48 商売をしよう②
リリアさんが、手で制すようなアクションを繰り返しながら離れていく。カウンター後ろの職員に何事かを伝えると職員は走って消えていった。
リリアさんは、あからさまに深呼吸をしてから、コホンと咳払いをした。
「リュウジさん、それで…それはおいくらで売るつもりですか?」
「パンと茶をセットにして、1組…」
「セット?一緒に売るということでよろしいですか?」
「はい、そうです。」
「お茶とセットだとかなりの…あのおいくらのおつもりで?」
2000ダルももらおうとしているのはぼったくりだと思われるだろうか?ここはあの薄いスープと同じ1000ダルにするか?時間が倍になるだけで、11年で家を持てるならそれだって十分に早いはずだ。それとももっと安くすべきか?
「ごっ…いえ、その…せっ」
「5000ダルですか、こんなご時世ですからそこまでしてもおかしくはないのでしょうけど、それではあまりにも手が出ません。お茶を外してもう少し手の届く範囲に…」
「へ?」
「え?」
リリアさんが、大きな誤解をして5000ダルは高いといい始めた。そりゃあ高すぎると俺だって思う。だが、そう言う声が出るのであれば2000ダルでも売れるのか?

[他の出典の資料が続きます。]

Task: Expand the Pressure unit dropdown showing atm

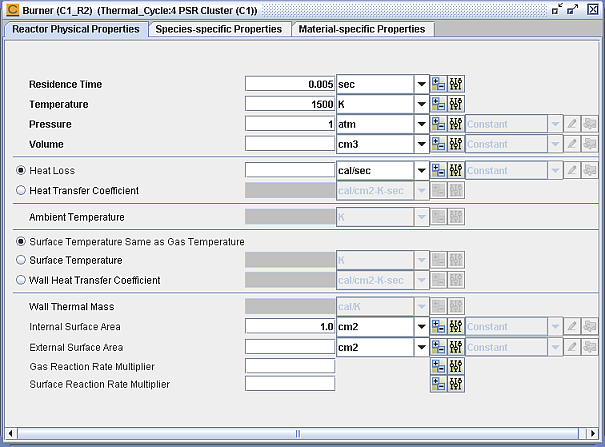Action: 421,124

「2000ダル。パンとお茶のセットを2000ダルで売ります。」
「うぉおおおお!!!!」
隆二が宣言のように言うと、周囲から割れんばかりの歓声が上がった。
隆二が取り出した籠の中身に驚き、リリアとの成り行きを見守っていた商人たちだった。
値段を聞くまでもなく彼らは、今日の商売を辞めて例えいくらだったとしてもすぐに買うつもりになっていた。
それが、2000ダルという手の出しやすい範囲に落ち着いたので、興奮するのも無理はなかった。手に出しやすいと言っても1日の儲けそのままであり、手伝いの人たちにとっては2日分の給金だ。
それでも、食べ物を手に入れるのが恐ろしく難しい状態なので、食べられるものであればいくらでも買うと決めていたのだ。しかもそれがパンである。パンなんてもう何年も姿を見ていない高級品なのだ。
「おまえら静まれ!!!」
頭上から怒号が飛んできた。
皆で見守る中、階段を下りてきたのはここに来て初めてみる色付きの服を着た人物だった。やせ細っているものの一目で立場がある人だとわかる。
「君がリュウジさんか?」
「はい、リュウジです。」
「商業ギルド、マスターのヒイロだ。」
「お世話になります。」
「ふむ…」
ギルマスは、カウンターに置いた籠と隆二を見比べていた。